Comparison with luigi

The major source of inspiration for the apetype package was luigi developed at Spotify. When it was developed, type hints were not a thing yet in Python, so it is very understandable that it was not used in luigi. Using a lot of luigi.Parameters makes the code look bloated and the way of inheritance between tasks did also not work smoothly for me, especially when dealing with task that needed to be executed for a dynamically generated list of samples. With that in mind, apetype was developed. In this section, a 1 on 1 comparison with the toy example of luigi.

Top artists example

The code snippets on luigi’s documentation page ( https://luigi.readthedocs.io/en/stable/example_top_artists.html ) are not directly executable, but the full code can be found at examples/top_artists.py in the luigi repository. In the comparison here, code should also not be executed.

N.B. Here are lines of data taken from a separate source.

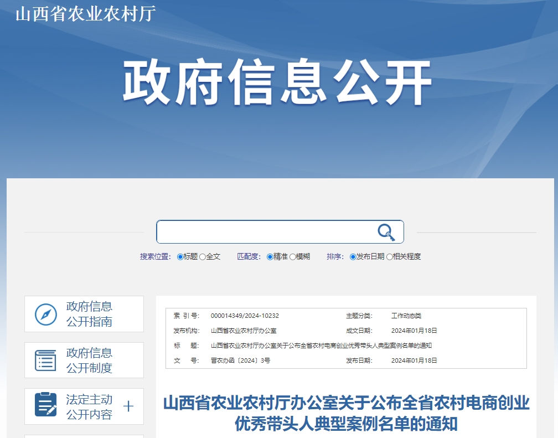Click the compass icon for 政府信息公开指南
The height and width of the screenshot is (438, 558).
(46, 315)
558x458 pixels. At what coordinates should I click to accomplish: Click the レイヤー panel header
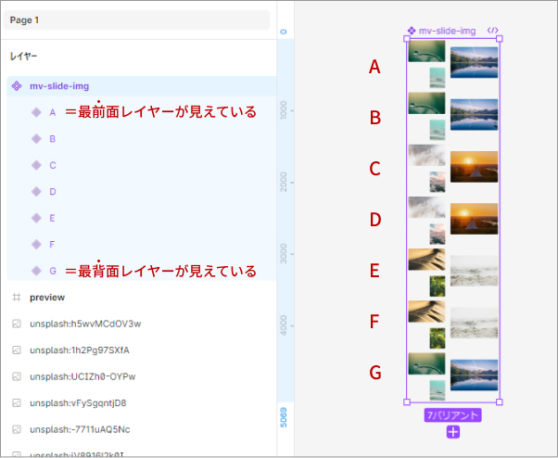24,56
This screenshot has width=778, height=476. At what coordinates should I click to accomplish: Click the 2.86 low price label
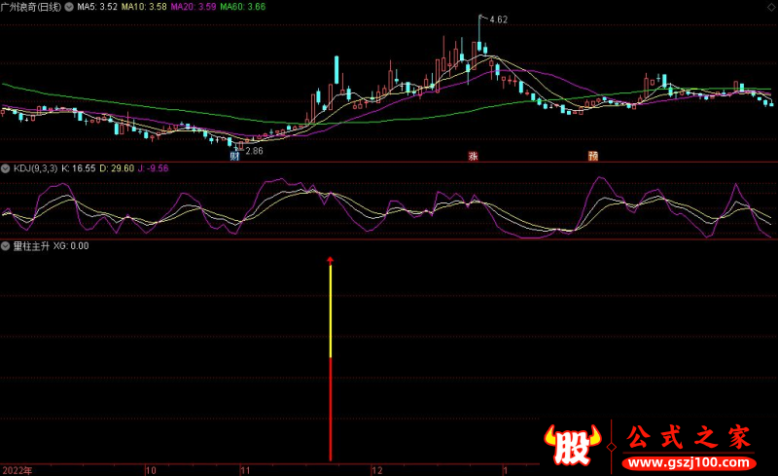point(254,151)
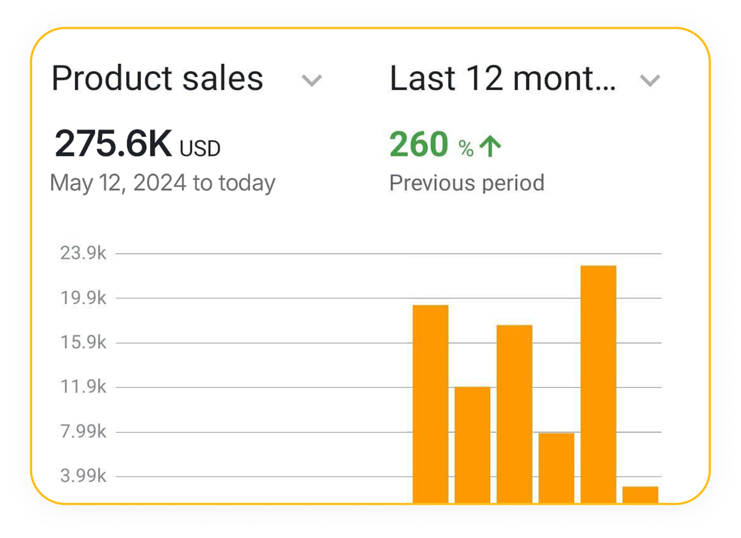Select the tallest orange bar in the chart
Image resolution: width=741 pixels, height=538 pixels.
(598, 384)
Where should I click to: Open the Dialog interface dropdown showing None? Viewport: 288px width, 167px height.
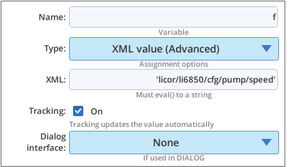(174, 143)
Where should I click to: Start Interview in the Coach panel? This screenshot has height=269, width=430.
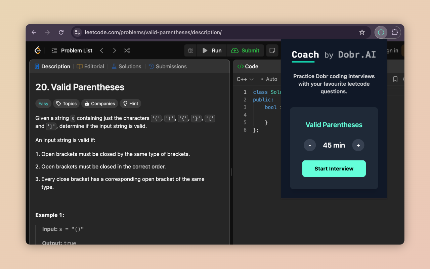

It is just to compare the syntax.

Aggregate Artist Streams with luigi

>>> class AggregateArtists(luigi.Task):
...     date_interval = luigi.DateIntervalParameter()
...
...     def output(self):
...         return luigi.LocalTarget("data/artist_streams_%s.tsv" % self.date_interval)
...
...     def requires(self):
...         return [Streams(date) for date in self.date_interval]
...
...     def run(self):
...         artist_count = defaultdict(int)
...
...         for input in self.input():
...             with input.open('r') as in_file:
...                 for line in in_file:
...                     timestamp, artist, track = line.strip().split()
...                     artist_count[artist] += 1
...
...         with self.output().open('w') as out_file:
...             for artist, count in artist_count.iteritems():
...                 print(artist, count, file=out_file)

Aggregate Artist Streams with apetype

>>> import apetype as at
... import datetime, pathlib
...
... class DateInterval(at.TaskBase):
...     days: float = 0
...     hours: float = 0
...
...     def timedelta(_) -> datetime.timedelta:
...         return datetime.timedelta(days=_.days, hours=_.hours)
...
... class Streams(at.TaskBase):
...     date: float
...
... class AggregateArtists(at.TaskBase):
...     date_interval: DateInterval
...
...     def date(_, date_interval) -> list:
...         return [d for d in date_interval.timedelta]
...
...     def output(_, date_interval) -> pathlib.Path:
...         return pathlib.Path("data/artist_streams_%s.tsv" % date_interval)
...
...     def streams_list(_, date: at.tasks.InjectItems) -> list:
...         return Streams(date)
...
...     def main(_, streams_list, output) -> type(None):
...         artist_count = defaultdict(int)
...
...         for input in streams_list:
...             with input.open('r') as in_file:
...                 for line in in_file:
...                     timestamp, artist, track = line.strip().split()
...                     artist_count[artist] += 1
...
...         with output.open('w') as out_file:
...             for artist, count in artist_count.iteritems():
...                 print(artist, count, file=out_file)

Conclusion

Watch out Luigi, Donkey Kong is back and he wants to take over the plumbing business .. in Python programming, with a keen sense and (in)appropriate use of class.